▶ [ACTION ITEM]:
Should a line in the entries below contain "computer", return that line.

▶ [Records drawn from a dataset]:
= = = = = = =

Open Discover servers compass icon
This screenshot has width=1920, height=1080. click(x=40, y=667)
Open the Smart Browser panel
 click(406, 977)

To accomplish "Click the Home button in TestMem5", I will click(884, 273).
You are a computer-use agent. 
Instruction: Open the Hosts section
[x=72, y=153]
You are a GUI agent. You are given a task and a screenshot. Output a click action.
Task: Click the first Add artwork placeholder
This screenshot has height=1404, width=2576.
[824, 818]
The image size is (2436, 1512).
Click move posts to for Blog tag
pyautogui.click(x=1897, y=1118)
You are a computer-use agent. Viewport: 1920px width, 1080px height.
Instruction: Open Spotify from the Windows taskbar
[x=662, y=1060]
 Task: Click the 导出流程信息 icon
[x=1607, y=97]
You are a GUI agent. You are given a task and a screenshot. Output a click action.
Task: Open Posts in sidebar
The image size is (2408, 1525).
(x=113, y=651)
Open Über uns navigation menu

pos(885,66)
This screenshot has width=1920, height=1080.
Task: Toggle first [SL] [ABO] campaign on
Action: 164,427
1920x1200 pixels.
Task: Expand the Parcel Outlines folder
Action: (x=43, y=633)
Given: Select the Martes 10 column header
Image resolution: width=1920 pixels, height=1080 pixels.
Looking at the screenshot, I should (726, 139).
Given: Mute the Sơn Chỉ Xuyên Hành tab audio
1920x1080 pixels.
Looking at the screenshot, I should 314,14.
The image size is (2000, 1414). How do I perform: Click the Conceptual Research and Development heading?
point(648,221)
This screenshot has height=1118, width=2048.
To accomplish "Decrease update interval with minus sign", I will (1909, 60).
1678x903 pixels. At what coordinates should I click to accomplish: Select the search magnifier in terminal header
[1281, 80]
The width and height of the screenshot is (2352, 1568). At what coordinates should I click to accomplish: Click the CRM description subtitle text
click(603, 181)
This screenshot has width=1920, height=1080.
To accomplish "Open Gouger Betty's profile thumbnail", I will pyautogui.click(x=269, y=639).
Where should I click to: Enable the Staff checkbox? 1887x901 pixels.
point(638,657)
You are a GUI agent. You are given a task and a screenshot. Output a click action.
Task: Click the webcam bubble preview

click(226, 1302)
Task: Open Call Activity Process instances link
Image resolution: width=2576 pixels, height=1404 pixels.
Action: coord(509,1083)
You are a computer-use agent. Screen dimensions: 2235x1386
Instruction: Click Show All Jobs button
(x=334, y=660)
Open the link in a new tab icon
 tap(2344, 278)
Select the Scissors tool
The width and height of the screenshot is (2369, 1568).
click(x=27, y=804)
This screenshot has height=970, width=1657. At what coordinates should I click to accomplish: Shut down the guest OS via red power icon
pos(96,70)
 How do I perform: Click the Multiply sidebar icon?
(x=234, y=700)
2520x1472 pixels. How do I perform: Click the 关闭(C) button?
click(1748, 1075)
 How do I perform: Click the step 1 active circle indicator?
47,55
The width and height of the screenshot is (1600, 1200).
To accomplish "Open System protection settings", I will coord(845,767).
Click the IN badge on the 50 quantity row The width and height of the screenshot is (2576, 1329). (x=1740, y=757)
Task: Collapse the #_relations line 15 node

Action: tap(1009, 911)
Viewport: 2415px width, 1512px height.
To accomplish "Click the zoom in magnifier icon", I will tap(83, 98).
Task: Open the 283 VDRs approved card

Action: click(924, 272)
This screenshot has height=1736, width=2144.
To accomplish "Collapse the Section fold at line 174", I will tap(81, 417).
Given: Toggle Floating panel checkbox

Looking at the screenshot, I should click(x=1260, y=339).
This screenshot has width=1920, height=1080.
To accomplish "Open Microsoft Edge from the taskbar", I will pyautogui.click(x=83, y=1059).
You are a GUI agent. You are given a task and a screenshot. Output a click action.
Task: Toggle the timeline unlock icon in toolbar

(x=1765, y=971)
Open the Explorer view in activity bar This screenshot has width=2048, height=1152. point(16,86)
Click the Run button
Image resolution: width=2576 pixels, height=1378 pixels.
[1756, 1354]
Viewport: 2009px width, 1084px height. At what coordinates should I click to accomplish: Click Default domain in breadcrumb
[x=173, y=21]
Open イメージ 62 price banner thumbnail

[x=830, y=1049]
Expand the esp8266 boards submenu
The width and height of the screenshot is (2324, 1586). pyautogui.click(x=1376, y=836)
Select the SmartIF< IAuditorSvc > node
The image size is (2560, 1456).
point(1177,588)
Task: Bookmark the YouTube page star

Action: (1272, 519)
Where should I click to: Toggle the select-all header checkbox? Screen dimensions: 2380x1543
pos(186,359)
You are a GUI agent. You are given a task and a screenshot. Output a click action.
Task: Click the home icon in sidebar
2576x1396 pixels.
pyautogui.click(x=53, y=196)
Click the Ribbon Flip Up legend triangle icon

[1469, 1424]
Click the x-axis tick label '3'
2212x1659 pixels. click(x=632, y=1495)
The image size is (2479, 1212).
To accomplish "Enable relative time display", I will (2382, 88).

= = = = = = =

▶ [TASK ANSWER]:
You are a computer-use agent. 
You are a computer-use agent. Viewport: 1920px width, 1080px height.
You are a computer-use agent. Screen dimensions: 2235x1386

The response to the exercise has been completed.